Web 2.0 Trends (ongoing project on a monthly basis)

Job #4794

Job Posting Details

Job # 4794 Web 2.0 Trends (ongoing project on a monthly basis)

Posted Date
Sep 11, 2007 @ 08:27
Respond By
Sep 19, 2007
Word Count
703
Language
English (North American)
Gender
Female
Age Range
-
Category
Podcasting

Job Description

Mashups Lands On The Corporate Doorstep

Summary: Perhaps one of the online hottest trends over the past few years has been the ability for users to create and post their own content be it text, music, photos, or videos. With the notion of tapping into the collective intelligence of the masses, a new breed of users are combining two or more Web services or data sources to form a new application, commonly known as “mash ups”. Originally started as a music mashup or remix of two or more songs, it is now highly popularized on mapping applications such as Google maps where anyone can create city maps of restaurants, crime statistics of the area, the cheapest gas stations in town or tag photos on Flickr maps.
While mashups have gain mass appeal on the consumer side, corporate enterprises are gradually testing waters with companies like Audi, Pfizer, Siemens and Pratt & Whitney using it as a collaborative tool to drive productivity growth, innovation and improved customer experiences.

The Play: Mashups is just an extension of user-generated trend that exploded the Web a few years ago. This is all made possible as several Web providers like Google, Yahoo and Amazon began opening up their application interfaces (API) and information for re-use and re-mixing that offers the user with highly personalized functionality. Social networking site like Facebook and others has also opened its platform for developers to create smart Web applications for the end users. Apart from mixing and matching various online applications be it maps, photos or videos for consumers, mash ups also provide highly personalized business information. Imagine using mashups to merge and monitor supplies from your suppliers that automatically track promotions and rebates so that you’ll always get the best deals or a mashup of supply chain information with weather maps to show which supply trucks might be delayed. Rather than isolating customer information in a CRM system and order status in the inventory program, mashups allow for the combination of these two applications to cross check customer demand with inventory supplies. Today mashups are increasingly being integrated with the company’s inventory system, order status, promotions, pricing, branch/plant locations, market data etc.

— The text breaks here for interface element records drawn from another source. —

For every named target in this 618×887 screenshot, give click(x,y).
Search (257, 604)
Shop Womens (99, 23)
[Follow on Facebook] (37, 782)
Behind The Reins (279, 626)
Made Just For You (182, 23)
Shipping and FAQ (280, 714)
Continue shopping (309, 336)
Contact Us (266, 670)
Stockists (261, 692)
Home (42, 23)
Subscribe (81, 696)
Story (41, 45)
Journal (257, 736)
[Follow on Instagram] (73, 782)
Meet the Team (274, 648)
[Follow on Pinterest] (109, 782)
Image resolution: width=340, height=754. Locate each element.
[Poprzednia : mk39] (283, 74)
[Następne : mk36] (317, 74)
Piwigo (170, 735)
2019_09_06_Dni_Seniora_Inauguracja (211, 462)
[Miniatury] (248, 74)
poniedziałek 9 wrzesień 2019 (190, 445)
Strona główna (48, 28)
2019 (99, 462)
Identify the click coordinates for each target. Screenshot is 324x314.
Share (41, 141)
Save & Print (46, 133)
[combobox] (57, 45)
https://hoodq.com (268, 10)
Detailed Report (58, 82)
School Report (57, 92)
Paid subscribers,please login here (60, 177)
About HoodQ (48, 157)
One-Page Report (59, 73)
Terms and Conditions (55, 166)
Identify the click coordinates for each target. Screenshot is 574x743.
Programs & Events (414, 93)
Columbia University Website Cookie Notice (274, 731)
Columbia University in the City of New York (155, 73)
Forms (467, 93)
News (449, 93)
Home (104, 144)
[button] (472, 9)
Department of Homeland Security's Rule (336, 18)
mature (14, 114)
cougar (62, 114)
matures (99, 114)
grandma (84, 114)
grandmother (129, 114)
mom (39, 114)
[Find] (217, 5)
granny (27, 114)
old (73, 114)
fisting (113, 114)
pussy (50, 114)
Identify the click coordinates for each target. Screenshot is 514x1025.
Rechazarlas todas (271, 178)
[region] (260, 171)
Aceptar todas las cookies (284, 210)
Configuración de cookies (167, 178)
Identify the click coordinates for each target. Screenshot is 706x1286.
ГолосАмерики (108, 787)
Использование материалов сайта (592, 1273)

However, mashups for businesses are still at the experimental stage. According to the McKinsey Global Survey, more than one in five of the 300 executives already use or plan to use mashup technology in their business operations while Gartner predicts mashup will hit mainstream within two years. On the other hand, analyst at Forrester Research estimates that 20% of companies use mashups in one form or another. Audi’s mashup application helps product managers for the company’s A-series line of autos perform competitive analysis by pulling data from 20 different sources. Previously Audi’s product managers used to check each of the 20 sources individually and copy the results into spreadsheets. To reduce cost and time, developers at Audi have built about 30 mashups that now use data from nearly 100 sources. Enterprise security vendor PGP Corp uses mashups to match customer records with standardized company information from Dun & Bradstreet.

Pfizer and GlaxoSmithKline use mashup to make corporate travel and dining reservations which automatically appears on an employee’s calendar. Kinetic Results has created mashups using Web traffic and other analytics data to create visual reports for customers. Meanwhile, aircraft engine maker Pratt & Whitney uses mahsups to give employees access to the repair, order and service history for any parts, integrating with other datasources. BBC News uses Google maps to create graphics showing where events are happening. Real estate brokerage firm Zip Realty, uses mahsups to integrate client data from CRM system within agent’s email, allowing them to view reports of current property matches from email alerts. However, issues such as privacy, security and accessibility need to be addressed for enterprise mashup to take place.

Without doubt, mashups is one of the fastest growing applications on the Web today and corporate firms are just beginning to experiment its use. Several companies already encourage their customers, employees and suppliers to create new valuable applications that make business more productive and efficient. It’s only a matter of time when business mashups goes mainstream, and that is a big step towards real-time digital collaboration.